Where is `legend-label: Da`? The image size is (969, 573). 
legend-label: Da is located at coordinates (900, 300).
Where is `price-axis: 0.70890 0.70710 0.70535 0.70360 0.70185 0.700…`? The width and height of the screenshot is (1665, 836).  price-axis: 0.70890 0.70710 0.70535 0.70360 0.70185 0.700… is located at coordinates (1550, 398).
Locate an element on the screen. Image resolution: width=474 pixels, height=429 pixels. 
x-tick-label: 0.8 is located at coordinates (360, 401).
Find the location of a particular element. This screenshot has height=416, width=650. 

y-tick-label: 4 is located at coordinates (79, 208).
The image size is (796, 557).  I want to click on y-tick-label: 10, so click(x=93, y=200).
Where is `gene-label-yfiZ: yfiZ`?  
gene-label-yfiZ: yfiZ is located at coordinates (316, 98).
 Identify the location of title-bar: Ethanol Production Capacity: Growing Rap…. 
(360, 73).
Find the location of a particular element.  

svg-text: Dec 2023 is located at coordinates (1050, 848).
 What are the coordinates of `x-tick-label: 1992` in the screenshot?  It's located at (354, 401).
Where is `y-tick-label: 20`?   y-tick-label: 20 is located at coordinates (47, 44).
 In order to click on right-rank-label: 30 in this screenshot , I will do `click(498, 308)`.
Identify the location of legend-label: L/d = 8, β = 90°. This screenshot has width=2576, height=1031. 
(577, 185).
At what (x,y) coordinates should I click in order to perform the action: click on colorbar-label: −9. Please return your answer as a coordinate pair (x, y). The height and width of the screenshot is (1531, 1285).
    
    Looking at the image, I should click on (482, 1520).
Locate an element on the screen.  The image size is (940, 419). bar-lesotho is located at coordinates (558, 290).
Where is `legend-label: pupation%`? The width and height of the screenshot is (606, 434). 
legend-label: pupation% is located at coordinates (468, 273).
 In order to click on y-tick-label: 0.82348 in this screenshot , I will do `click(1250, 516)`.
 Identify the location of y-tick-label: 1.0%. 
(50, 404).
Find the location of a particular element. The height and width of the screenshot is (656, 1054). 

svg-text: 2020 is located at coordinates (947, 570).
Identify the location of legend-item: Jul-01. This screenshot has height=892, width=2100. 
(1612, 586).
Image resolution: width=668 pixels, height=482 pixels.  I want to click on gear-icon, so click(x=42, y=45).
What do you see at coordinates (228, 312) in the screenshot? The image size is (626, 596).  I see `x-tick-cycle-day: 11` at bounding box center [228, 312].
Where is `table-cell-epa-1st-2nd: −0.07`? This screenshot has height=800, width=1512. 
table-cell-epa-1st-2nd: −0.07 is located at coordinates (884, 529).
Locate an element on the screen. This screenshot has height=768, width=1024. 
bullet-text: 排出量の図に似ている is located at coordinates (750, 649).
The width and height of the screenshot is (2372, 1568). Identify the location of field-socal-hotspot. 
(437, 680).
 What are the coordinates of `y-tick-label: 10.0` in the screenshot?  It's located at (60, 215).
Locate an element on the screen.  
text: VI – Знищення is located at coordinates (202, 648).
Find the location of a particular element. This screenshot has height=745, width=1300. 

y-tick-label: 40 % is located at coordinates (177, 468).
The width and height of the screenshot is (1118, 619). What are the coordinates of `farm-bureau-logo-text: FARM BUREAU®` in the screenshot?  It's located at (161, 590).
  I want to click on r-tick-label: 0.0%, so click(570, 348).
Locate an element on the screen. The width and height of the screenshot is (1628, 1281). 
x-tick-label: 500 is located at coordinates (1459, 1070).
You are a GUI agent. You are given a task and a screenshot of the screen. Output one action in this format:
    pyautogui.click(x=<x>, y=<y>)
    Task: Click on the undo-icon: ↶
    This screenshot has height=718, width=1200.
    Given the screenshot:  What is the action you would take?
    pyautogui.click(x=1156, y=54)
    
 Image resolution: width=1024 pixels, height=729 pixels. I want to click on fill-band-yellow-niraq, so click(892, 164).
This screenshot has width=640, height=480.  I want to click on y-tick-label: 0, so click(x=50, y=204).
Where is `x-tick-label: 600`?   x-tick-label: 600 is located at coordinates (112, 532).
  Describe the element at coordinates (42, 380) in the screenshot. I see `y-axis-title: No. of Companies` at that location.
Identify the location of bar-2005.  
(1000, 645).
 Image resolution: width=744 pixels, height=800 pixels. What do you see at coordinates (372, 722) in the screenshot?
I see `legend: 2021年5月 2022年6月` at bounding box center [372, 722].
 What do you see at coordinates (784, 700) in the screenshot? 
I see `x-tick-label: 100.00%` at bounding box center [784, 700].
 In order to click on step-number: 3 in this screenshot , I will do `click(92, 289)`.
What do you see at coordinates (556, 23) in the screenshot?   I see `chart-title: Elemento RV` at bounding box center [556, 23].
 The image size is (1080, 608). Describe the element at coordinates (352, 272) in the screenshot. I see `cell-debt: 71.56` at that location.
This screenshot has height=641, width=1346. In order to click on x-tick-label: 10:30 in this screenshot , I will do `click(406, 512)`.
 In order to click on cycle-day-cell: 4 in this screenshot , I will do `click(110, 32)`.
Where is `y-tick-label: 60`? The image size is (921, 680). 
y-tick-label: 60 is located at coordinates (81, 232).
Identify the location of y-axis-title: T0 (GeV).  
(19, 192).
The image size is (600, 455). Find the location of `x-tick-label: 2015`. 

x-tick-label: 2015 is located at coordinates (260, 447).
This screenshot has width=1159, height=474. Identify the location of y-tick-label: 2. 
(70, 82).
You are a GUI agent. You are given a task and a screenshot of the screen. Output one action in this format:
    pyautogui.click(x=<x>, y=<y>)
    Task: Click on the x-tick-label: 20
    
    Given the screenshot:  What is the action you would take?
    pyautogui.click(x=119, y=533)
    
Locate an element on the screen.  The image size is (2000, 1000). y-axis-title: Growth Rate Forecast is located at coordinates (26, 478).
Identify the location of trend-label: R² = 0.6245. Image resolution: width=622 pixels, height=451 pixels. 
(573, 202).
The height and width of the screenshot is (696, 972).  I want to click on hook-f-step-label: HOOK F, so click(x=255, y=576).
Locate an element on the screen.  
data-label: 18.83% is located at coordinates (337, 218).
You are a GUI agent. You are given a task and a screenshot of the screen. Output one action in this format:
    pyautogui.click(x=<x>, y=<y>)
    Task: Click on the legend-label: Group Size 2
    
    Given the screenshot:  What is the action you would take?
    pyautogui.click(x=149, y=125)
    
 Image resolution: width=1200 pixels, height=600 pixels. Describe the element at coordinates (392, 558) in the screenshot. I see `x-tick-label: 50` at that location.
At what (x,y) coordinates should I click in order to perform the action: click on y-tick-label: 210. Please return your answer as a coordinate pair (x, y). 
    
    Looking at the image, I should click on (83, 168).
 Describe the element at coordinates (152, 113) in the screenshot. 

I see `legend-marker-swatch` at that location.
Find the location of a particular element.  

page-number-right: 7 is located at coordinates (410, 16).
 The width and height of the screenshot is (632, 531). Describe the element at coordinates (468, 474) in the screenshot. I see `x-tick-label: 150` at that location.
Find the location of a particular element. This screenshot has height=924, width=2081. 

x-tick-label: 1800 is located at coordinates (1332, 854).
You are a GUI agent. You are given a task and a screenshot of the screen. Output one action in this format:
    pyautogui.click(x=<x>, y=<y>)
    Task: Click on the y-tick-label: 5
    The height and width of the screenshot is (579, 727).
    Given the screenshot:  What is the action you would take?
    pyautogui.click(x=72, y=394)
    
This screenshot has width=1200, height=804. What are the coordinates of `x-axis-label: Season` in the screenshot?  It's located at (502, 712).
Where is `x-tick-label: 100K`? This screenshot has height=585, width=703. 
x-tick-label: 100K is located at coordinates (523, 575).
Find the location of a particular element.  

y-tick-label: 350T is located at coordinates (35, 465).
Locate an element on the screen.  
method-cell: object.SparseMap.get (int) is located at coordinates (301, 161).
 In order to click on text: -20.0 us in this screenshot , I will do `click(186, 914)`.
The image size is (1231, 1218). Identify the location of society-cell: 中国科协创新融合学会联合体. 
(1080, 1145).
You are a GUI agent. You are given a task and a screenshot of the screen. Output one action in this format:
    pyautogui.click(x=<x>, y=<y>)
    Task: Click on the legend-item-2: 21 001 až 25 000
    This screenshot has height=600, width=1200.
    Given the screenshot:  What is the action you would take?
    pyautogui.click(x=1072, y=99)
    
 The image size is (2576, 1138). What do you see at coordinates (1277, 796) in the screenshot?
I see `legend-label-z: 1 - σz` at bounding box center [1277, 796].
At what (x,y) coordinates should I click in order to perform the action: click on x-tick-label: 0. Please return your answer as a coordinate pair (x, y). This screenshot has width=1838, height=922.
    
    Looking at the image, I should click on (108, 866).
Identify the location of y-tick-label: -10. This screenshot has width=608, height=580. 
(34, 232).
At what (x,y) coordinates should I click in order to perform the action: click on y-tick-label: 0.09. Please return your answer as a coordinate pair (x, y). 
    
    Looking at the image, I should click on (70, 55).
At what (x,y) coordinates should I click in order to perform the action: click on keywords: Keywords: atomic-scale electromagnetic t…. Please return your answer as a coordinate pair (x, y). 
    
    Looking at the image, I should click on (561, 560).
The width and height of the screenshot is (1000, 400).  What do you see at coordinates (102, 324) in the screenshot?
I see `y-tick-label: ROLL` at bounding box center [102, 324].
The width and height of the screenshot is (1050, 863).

THE TASK:
Rewrite the material from its beginning through the line with "legend-label: Da is", swapping "image size" for "screenshot size" and changing nothing else.

REPLY:
Where is `legend-label: Da`? The screenshot size is (969, 573). 
legend-label: Da is located at coordinates (900, 300).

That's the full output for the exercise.